Staar Surgical Announces FDA Approval of its Implantable Collamer Lenses

Staar Surgical Co. today announced that the FDA has granted approval for the Visian EVO/EVO+ (“EVO”) implantable collameric lens for the correction of myopia and myopia with astigmatism. Myopia, also known as nearsightedness or need for distance vision correction, is the most common vision disorder in the world and its prevalence is increasing rapidly.1

An estimated 100 million American adults between the ages of 21 and 45 with myopia are potential candidates for EVO, a biocompatible implantable lens that corrects distance vision.2

“Following FDA approval, prospective patients in the United States and their physicians can now consider EVO to achieve visual freedom from the limitations, ongoing maintenance, and inconvenience associated with eyeglasses and contact lenses” , said Caren Mason, President and CEO of STAAR Surgical. declaration

Mason noted that more than one million EVO lenses have already been implanted by doctors outside the United States and 99.4% of EVO patients in a survey said they would have the procedure again.3 The EVO lens is additive, provides excellent quality day and night vision, does not cause dry eye syndrome, and can be removed by a physician if ever desired.4,5,6

“Sales of EVO lenses outside of the U.S. grew 51% in 2021 and more than doubled since 2018, a testament to the growing choice of patients and our partner surgeons for EVO as a premium and primary solution for correction. of refractive vision,” Mason said. “Surgeons will be trained and certified for EVO, and will begin implanting EVO in the coming days and weeks in select cities. Commercialization of EVO in the United States will begin immediately and will be supported by a nationwide advertising, marketing and public relations campaign.

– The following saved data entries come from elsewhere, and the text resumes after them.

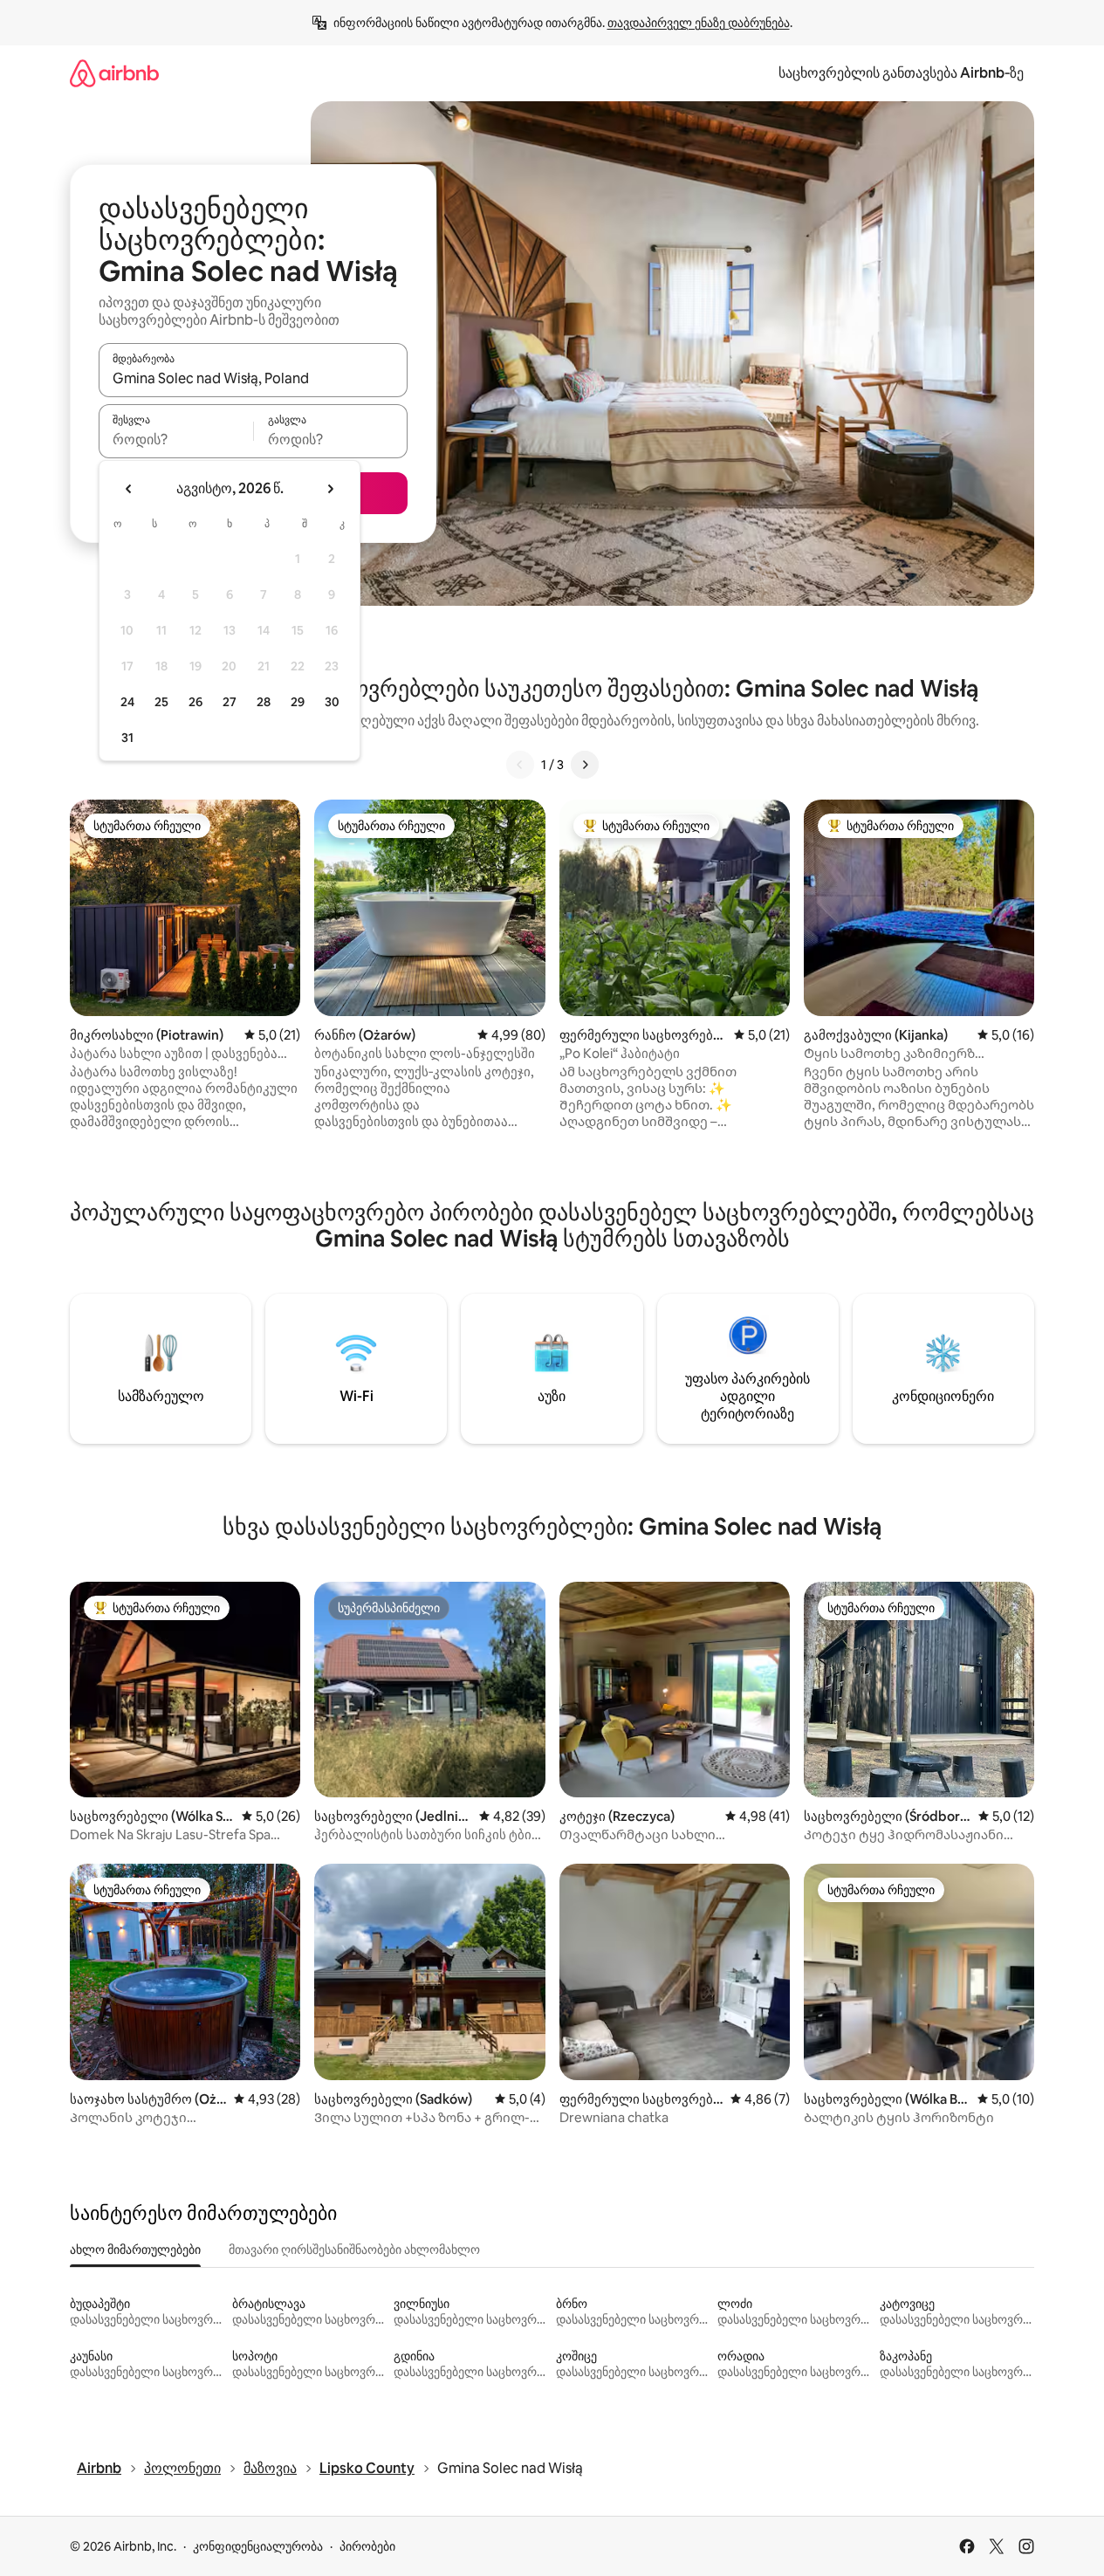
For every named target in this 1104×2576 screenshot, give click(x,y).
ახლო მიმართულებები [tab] (135, 2249)
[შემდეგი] (585, 765)
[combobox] (253, 378)
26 (195, 702)
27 (230, 702)
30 (332, 702)
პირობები (367, 2546)
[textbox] (176, 439)
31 (127, 737)
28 (264, 702)
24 (127, 702)
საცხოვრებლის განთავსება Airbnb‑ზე (901, 73)
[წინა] (520, 765)
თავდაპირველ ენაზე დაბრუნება (698, 23)
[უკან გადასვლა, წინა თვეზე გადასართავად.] (129, 489)
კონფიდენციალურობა (258, 2546)
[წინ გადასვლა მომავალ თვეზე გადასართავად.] (330, 489)
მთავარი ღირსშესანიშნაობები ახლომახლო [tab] (354, 2249)
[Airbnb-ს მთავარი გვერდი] (114, 72)
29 (298, 702)
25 (161, 702)
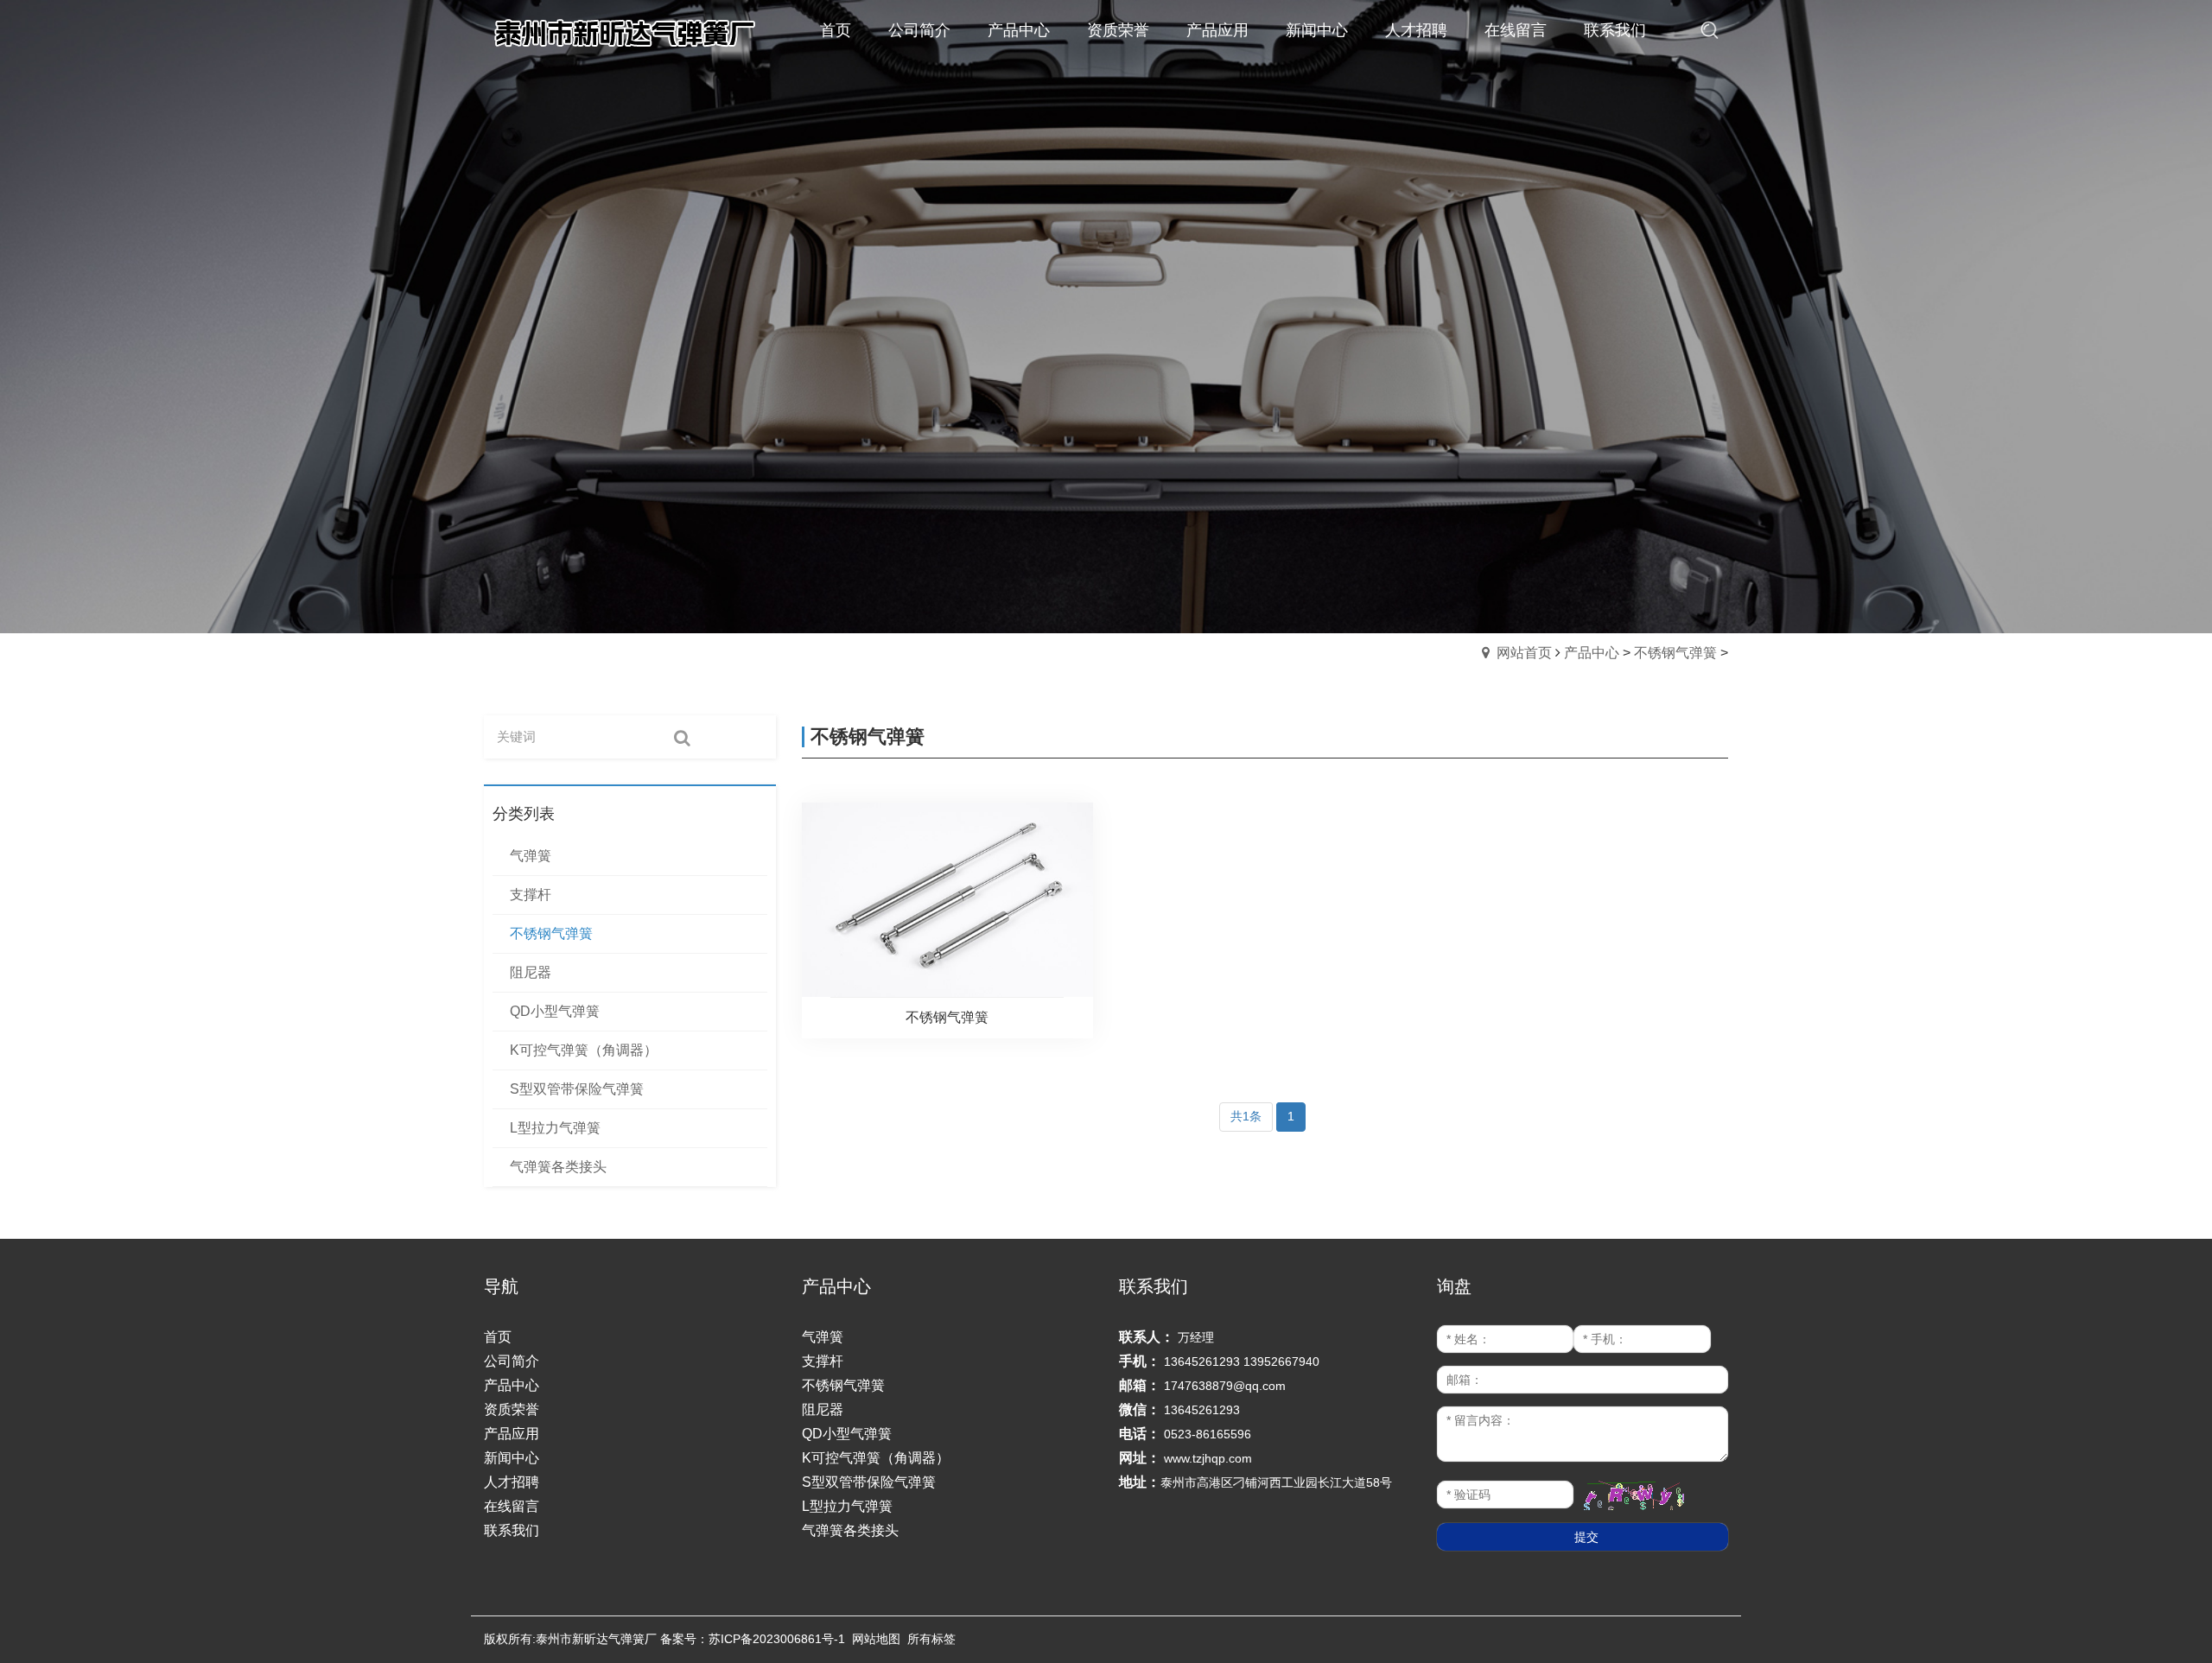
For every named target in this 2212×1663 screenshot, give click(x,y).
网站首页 (1524, 652)
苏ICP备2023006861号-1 (777, 1639)
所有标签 (931, 1639)
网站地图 (876, 1639)
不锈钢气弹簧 (1675, 652)
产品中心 (1591, 652)
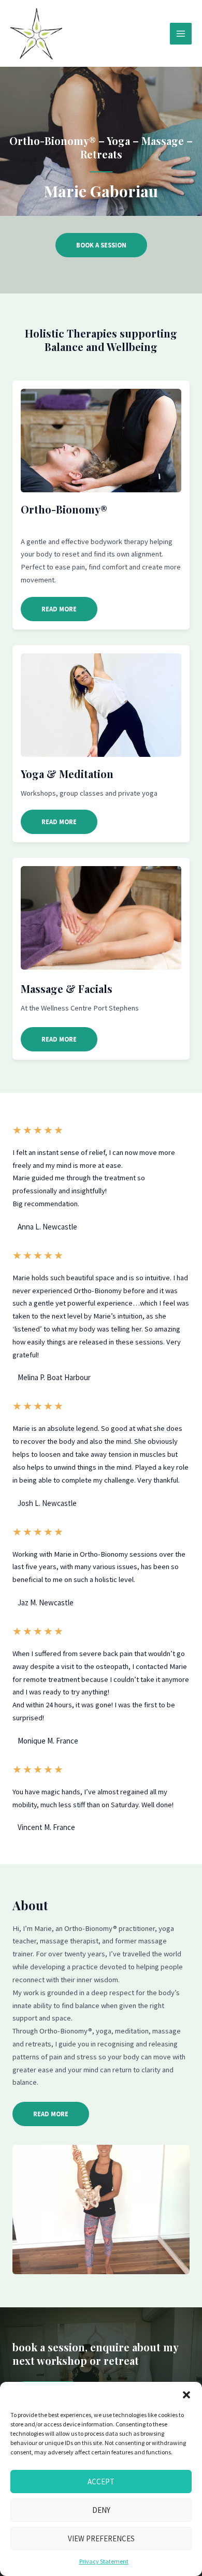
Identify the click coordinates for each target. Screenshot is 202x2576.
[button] (186, 2395)
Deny (101, 2510)
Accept (101, 2481)
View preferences (101, 2538)
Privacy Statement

According to the company, STAAR’s EVOs are implanted in the posterior chamber of the eye directly behind the iris and in front of the natural lens. Earlier versions of the Visian ICL lens in the US required pre-operative peripheral iridotomy which is now eliminated with the EVO, maximizing patient comfort and saving time for the surgeon and patient. EVO offers a lens-based alternative for the correction/reduction of refractive error in people who currently use glasses and/or contact lenses for distance vision correction. A multicenter prospective clinical study in the United States has confirmed the safety of the EVO range of myopic lenses.

There are now more than 100 clinical papers available on the safety and effectiveness of the Visian ICL lens family worldwide, according to the company.

Scott D. Barnes, MD, chief medical officer of STAAR Surgical, said in a statement that EVOs are an option for eyeglasses, contact lenses or laser vision correction.

“Today’s announcement is particularly significant as the prevalence of myopia is rapidly increasing and COVID precautions have presented additional challenges for people wearing glasses and/or contact lenses,” he said. declared. “EVO adds an important tool for the eye surgeon looking to improve a patient’s quality of life. Different from LASIK, the EVO lens is added to the patient’s eye through a relatively quick surgical procedure where there is no corneal tissue removal. Additionally, the EVO lens can be removed by a physician if ever desired. The results of our recent clinical trial in the United States are consistent with over one million EVO lenses that have already been implanted worldwide.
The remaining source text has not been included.